Monday, July 16, 2007

Insurgents Adapting Faster To U.S. Defenses

By Peter Eisler - USA Today
Posted : Monday Jul 16, 2007 8:15:07 EDT
ArmyTimes

...The evolution of IEDs in Iraq parallels the evolution of the tools the Pentagon has used to combat them. The placement of the IEDs, the ways they’re triggered, the explosives they employ — all of that has changed time and again as U.S. forces have tried different ways to detect, disable or protect themselves against the devices.

Much of the raw material used by insurgents to make IEDs — artillery shells and explosives, such as TNT and C-4 — was looted from Iraqi military ammunition caches that were not secured by U.S. forces immediately after the invasion, according to a March report by the Government Accountability Office, Congress’ investigative arm.

“Not securing these conventional munitions storage sites has been costly,” the GAO wrote.

The looted material has given insurgents ammunition to “construct IEDs ... and maintain the level of violence.”

Early IEDs were relatively small and straightforward, often a 155mm or 152mm artillery shell hidden in a wall or embankment along a road. Insurgents would run wire from the device to a hand-held trigger, which they could activate from a nearby hiding place.

As U.S. troops figured out how to detect those IEDs, by spotting the wires or a suspicious character nearby, insurgents began using remote triggers — car key fobs, garage door openers, cell phones — to detonate the devices from greater distances.

They also turned to more powerful explosives, sometimes “daisy-chaining” multiple artillery rounds to boost destructive force.

By March 2004, “they were using daisy chains, 155mm rounds, maybe seven, eight in a row,” says Army Maj.
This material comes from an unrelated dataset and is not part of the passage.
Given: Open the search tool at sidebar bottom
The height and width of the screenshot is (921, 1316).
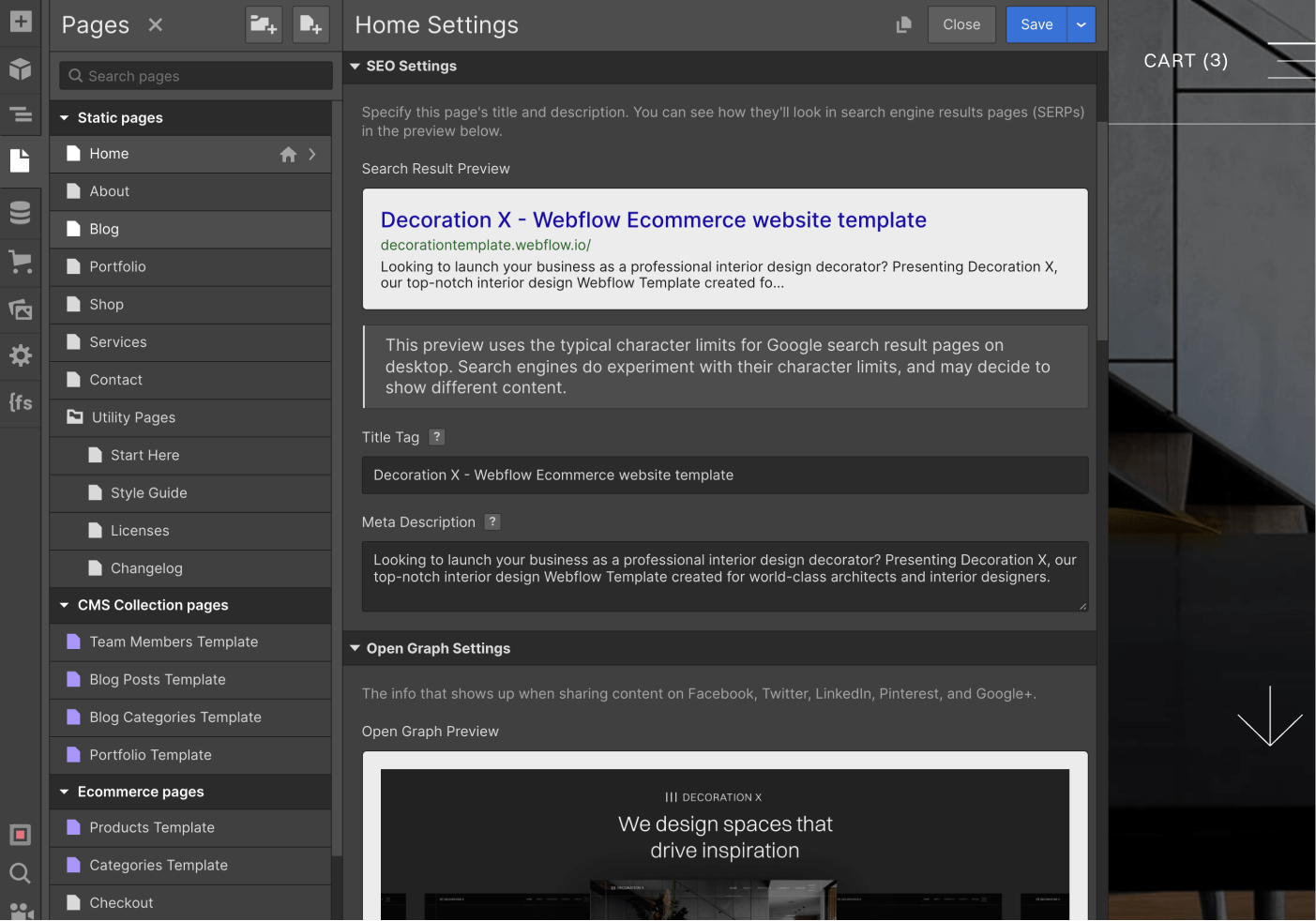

Myles Caggins, who led a support company in Diyala province.

“And they had a little ruse: One IED blows up, everyone stops, and as people walk up to investigate, more blow up. The techniques changed.”

In late 2003, as troops scoured Iraqi scrap yards for steel to fashion “hillbilly armor” for Humvees, the Pentagon began ordering add-on armor kits for the vehicles, including hardened steel doors and side panels. By May 2004, under pressure from Congress, the Army had delivered 7,000 kits; more arrived in the months that followed.
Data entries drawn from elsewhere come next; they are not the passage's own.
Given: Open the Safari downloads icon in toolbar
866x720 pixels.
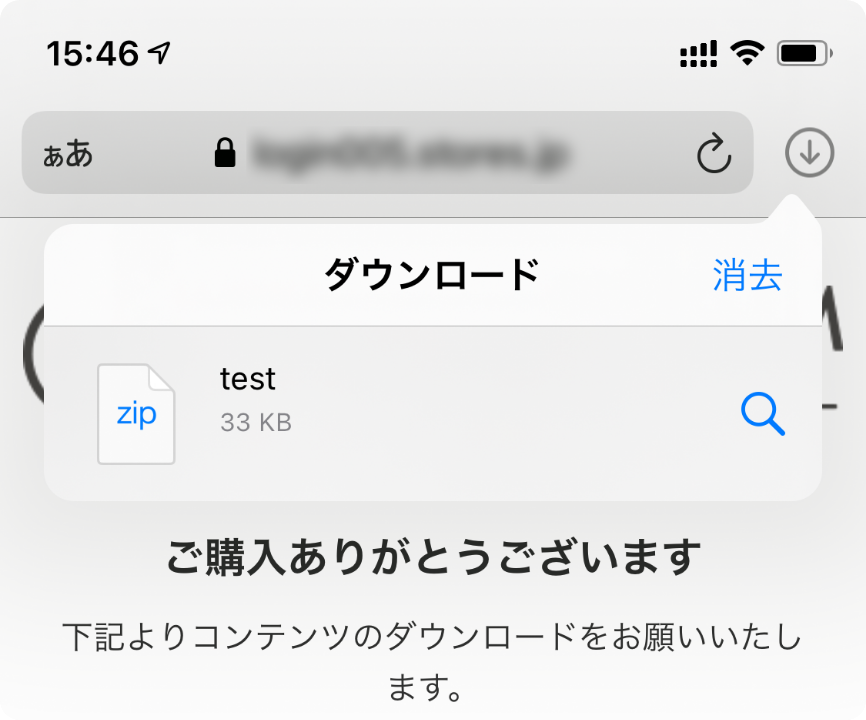Looking at the screenshot, I should click(x=809, y=153).
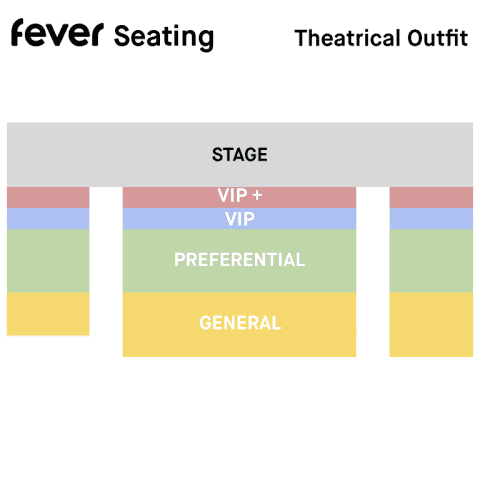Image resolution: width=480 pixels, height=480 pixels.
Task: Pick the left yellow general block
Action: (48, 314)
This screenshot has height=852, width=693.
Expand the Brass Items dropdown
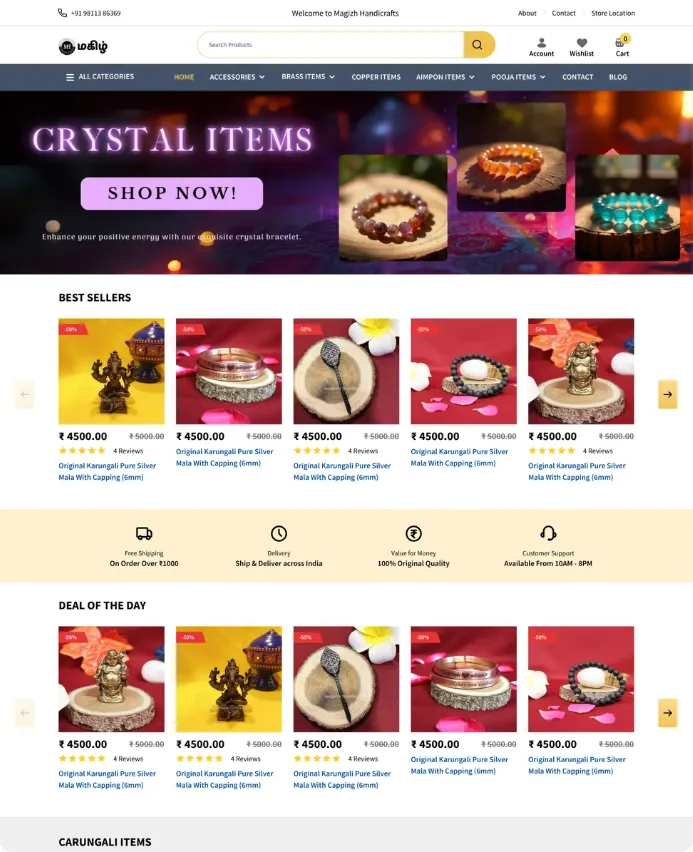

Around that time, troops also started getting their first large-scale deliveries of jammers: devices that can be mounted in a vehicle or, in some cases, carried in a backpack, to block the wireless signals insurgents used to set off IEDs.
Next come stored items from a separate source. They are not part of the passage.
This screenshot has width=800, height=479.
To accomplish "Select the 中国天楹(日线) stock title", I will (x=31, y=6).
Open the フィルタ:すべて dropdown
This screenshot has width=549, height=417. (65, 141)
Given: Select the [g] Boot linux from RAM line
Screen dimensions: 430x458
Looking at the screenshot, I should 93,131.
The Insurgents Adapted Faster.

By early 2004, they’d begun burying IEDs under roads, so they would blast up through the thin floors that proved to be the Achilles’ heel of even the armored Humvees. And the use of those buried IEDs grew steadily over the next 18 months, as more armored Humvees reached the field.

The triggers changed, too. As more jammers arrived, insurgents reverted to hard-wired devices or switched to pressure-plate IEDs, which go off when a vehicle rolls over them.

By 2006, U.S. troops were seeing “baking trays,” in which C-4 is sandwiched between metal plates and set to explode when compressed by a vehicle.

“They have adapted every time we’ve come up with a new way to defeat them,” says Rep. John Murtha, D-Pa., a combat veteran and critic of the war.

Now, they’re adapting again, using IEDs that employ explosively formed projectiles. Those devices fire a metal slug that becomes a molten projectile as it travels towards its target. They are so powerful that they’ve been described as capable of slicing through an Abrams tank.

The Pentagon is developing yet another armor kit — this time to put on already armored vehicles, including MRAPs and Humvees — that can protect against EFPs.


From the start, the insurgents “made a decision to attack our tactical mobility ... and they’ve chosen the IED as the way to do that,” says retired Marine Gen. Anthony Zinni, former chief of the U.S. Central Command.

“This is the first war where we’ve faced an enemy that’s adapted better than we have at a tactical and operational level. We had IEDs from Day 1. ... What have we done to adapt? Nothing.
“The best counter to the IED is to get into the head of the guy who’s planting it. If he’s doing it for a buck, give him a better job. If he’s doing it because he’s pissed off, give him some promise of a better life,” Zinni adds.

“If you say there has to be a technical solution, a silver bullet, you’re not going to win.”